Выбрать главу

А после прославления принялась говорить мне колкости при свиданиях и ругать за глаза. Одно время она это делала почти со злобой, во всяком случае со страстью, со своим всегдашним упорством в последовательности и непоследовательности, в возведении пьедесталов и разрушении статуй. Я знаю, ей это было нелегко, ведь я продолжал помогать ей, чем мог, и защищал ее во всех моих публичных выступлениях. Но прошло несколько лет, прежде чем она сменила гнев на милость и уверовала в надежность моей дружбы.

Жизнь МИ была трагической, и немалую роль в этом сыграли ее одиночество и невозможность длительных связей с людьми. Она, в сущности, была однолюбом и, несмотря на увлечения и измены, по-настоящему любила одного лишь Сергея Эфрона, ее мужа. И потом — когда стало ясным, что он, несмотря на такую же взаимную любовь, не может отказаться ни от своей политической деятельности, ни от самостоятельного, ей чуждого существования — она весь запас неистраченной нежности перенесла на сына. В отношениях с дочерью тоже происходили срывы и охлаждения. А с другими людьми все неизменно рушилось: слишком она была требовательна, слишком «швырялась» друзьями, если они ей чем-либо не угождали, и то возводила монументы, то разбивала их в прах. А некоторых своих знакомых, готовых для нее на все, как-то не замечала — и, быть может, того сама не зная, унижала и отпугивала — холодом и презрительным равнодушием. Но и тех, кто все от нее сносил, она не признавала подлинными друзьями. У нее вспыхивало на миг чувство расположения, общности — например, к Елене Александровне Извольской, к семье кинорежиссера Туржанского, ко второй жене Леонида Андреева, Анне Ильиничне, о которой она рассказывала, что она «огнеокая и по ночам в лесу соловьев руками ловит», к Тукалевским, Лебедевым, — но прочной, постоянной связи не устанавливалось, и чувство ее угасало. Со Святополк-Мирским, сперва ее хулившим, а потом раскаявшимся, у нее была кратковременная дружба, он пригласил ее на две недели в Лондон в 1926 году и до отъезда в Россию помогал финансово, но виделась она с ним редко и случайно. Дружба с Гронским и Штейгером была, как я уже сказал, умственной, а с Тесковой — заочной. Я думаю, что после рождения сына в 1925 году никакой любовной, в широком смысле эротической, жизни у МИ больше не было. Ей минуло тогда 33 года. Во всяком случае, как раз после рождения Мура МИ решила покинуть Прагу и избавиться от чувства провинциальности, которое она там нередко испытывала. Она надеялась, что в Париже найдет и новых друзей, и читателей, и слушателей — и откроет более широкие возможности печататься. Ведь Париж стал после заката русского Берлина столицей нашей эмиграции.

▶ [Исходные данные]
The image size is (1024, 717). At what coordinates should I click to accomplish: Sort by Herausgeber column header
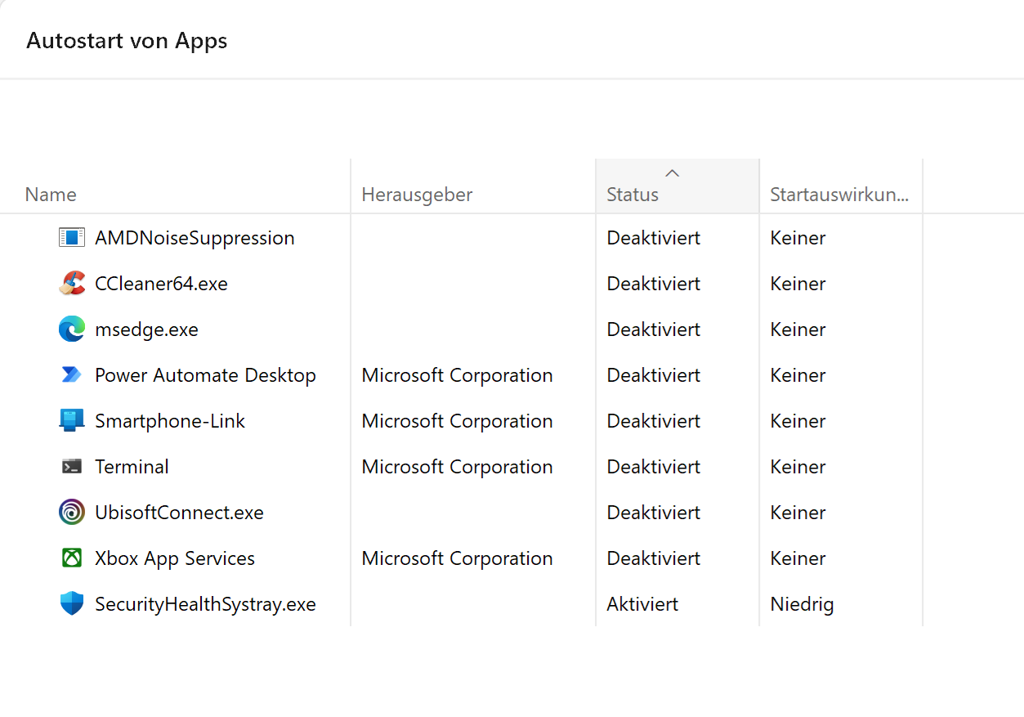click(x=417, y=195)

▶ [Задание 1]
Перескажите короче абзац текста о МИ, начинающийся словами «А после прославления принялась говорить», и сохраните его основные факты.
▶ [Задание 2]
Куда и на какой срок Святополк-Мирский пригласил МИ в 1926 году, согласно тексту о МИ?

▶ [Решение 1]
После прославления она стала говорить рассказчику колкости при встречах и ругать его за глаза. Одно время она делала это почти со злобой и со своим обычным упорством. Ей это давалось нелегко: рассказчик продолжал ей помогать и защищал ее во всех своих публичных выступлениях. Лишь через несколько лет она сменила гнев на милость и поверила в надежность его дружбы.

▶ [Решение 2]
В Лондон на две недели.